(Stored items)

■ ■ ■ ■

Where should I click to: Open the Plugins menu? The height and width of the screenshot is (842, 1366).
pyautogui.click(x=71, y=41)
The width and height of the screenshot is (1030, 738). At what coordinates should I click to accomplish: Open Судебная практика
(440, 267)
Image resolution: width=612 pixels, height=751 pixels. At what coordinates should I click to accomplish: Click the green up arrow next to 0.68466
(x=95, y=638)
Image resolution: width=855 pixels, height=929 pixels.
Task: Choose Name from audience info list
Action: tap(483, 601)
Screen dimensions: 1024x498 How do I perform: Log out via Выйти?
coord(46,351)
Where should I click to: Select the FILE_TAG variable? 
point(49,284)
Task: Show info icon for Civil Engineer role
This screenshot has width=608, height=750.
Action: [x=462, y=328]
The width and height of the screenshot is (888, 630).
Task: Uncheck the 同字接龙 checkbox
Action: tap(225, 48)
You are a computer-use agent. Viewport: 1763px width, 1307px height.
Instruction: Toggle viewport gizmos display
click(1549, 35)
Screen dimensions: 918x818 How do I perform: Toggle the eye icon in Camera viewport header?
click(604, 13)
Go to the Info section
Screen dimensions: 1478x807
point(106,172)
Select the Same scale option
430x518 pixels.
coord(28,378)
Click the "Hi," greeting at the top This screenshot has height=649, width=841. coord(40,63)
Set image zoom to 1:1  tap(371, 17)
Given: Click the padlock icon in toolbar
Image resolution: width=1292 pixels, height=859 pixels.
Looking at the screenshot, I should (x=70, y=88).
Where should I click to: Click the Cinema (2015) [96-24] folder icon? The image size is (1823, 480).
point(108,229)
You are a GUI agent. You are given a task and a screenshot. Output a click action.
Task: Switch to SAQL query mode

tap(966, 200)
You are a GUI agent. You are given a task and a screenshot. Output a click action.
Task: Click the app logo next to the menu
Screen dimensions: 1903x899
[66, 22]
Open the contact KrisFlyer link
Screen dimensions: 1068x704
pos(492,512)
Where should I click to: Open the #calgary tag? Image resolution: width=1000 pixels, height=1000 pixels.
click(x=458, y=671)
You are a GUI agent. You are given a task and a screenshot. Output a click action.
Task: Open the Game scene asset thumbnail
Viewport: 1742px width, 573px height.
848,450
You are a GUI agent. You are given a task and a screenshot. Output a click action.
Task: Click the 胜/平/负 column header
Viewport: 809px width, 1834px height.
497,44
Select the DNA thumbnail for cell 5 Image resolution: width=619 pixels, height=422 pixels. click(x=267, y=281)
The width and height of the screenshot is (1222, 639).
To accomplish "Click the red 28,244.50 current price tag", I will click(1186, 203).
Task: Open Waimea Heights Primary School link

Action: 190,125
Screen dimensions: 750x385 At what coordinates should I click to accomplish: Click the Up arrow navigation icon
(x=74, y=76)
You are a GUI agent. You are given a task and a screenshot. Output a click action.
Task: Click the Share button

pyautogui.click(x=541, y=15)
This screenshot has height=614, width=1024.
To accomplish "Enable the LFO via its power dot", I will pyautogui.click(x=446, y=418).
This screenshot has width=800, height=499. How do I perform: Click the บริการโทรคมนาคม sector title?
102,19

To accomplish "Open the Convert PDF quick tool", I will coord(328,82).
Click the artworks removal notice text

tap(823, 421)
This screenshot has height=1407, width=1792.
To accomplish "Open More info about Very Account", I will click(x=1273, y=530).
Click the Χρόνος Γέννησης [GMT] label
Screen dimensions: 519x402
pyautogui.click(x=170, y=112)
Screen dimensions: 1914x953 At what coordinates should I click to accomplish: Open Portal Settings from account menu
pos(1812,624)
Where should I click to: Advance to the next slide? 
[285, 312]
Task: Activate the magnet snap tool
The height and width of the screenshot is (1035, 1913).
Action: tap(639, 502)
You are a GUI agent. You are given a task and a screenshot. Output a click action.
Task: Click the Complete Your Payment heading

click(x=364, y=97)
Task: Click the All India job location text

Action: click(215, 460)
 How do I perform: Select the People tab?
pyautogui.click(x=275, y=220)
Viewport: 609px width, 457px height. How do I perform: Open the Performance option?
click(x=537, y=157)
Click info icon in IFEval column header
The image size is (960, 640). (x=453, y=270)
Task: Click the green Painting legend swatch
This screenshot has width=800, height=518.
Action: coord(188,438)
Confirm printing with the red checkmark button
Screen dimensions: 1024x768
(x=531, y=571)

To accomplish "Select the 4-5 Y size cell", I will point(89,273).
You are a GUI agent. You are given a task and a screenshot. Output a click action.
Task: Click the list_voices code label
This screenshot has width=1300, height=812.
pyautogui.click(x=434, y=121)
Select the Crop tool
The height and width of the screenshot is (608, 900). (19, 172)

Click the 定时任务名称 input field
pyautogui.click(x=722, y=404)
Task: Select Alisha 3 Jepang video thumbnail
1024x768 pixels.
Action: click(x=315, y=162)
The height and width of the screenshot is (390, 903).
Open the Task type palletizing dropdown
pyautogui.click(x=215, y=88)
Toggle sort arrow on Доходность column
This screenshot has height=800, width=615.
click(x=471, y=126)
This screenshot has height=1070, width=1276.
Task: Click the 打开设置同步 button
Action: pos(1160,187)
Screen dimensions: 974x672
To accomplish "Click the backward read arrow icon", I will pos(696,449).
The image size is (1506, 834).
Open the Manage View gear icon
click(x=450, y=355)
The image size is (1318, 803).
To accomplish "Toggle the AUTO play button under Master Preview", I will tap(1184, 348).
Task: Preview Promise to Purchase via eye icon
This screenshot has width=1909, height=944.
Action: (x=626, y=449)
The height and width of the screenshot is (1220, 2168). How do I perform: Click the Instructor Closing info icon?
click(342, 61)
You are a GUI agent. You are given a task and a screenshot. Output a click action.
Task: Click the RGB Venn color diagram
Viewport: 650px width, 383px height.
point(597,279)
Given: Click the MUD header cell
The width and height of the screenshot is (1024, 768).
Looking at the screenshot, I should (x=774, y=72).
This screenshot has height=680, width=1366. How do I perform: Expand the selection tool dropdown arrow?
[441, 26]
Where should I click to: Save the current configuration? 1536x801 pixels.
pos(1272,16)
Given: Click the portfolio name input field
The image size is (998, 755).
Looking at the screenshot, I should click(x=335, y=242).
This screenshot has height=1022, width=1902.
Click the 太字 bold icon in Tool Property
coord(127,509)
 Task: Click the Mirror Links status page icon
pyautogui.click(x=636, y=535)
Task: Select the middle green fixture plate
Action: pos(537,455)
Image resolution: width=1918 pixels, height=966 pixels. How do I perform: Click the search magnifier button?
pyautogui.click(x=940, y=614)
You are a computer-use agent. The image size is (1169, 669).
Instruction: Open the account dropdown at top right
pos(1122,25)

■ ■ ■ ■

Would you retype the lines above from the one with "1024x768 pixels." down to the one with "Given: Click the portfolio name input field", word for word, both ends included and no other lines?

1024x768 pixels.
Action: click(x=315, y=162)
The height and width of the screenshot is (390, 903).
Open the Task type palletizing dropdown
pyautogui.click(x=215, y=88)
Toggle sort arrow on Доходность column
This screenshot has height=800, width=615.
click(x=471, y=126)
This screenshot has height=1070, width=1276.
Task: Click the 打开设置同步 button
Action: pos(1160,187)
Screen dimensions: 974x672
To accomplish "Click the backward read arrow icon", I will pos(696,449).
The image size is (1506, 834).
Open the Manage View gear icon
click(x=450, y=355)
The image size is (1318, 803).
To accomplish "Toggle the AUTO play button under Master Preview", I will tap(1184, 348).
Task: Preview Promise to Purchase via eye icon
This screenshot has width=1909, height=944.
Action: (x=626, y=449)
The height and width of the screenshot is (1220, 2168). How do I perform: Click the Instructor Closing info icon?
click(342, 61)
You are a GUI agent. You are given a task and a screenshot. Output a click action.
Task: Click the RGB Venn color diagram
Viewport: 650px width, 383px height.
point(597,279)
Given: Click the MUD header cell
The width and height of the screenshot is (1024, 768).
Looking at the screenshot, I should (x=774, y=72).
This screenshot has height=680, width=1366. How do I perform: Expand the selection tool dropdown arrow?
[441, 26]
Where should I click to: Save the current configuration? 1536x801 pixels.
pos(1272,16)
Given: Click the portfolio name input field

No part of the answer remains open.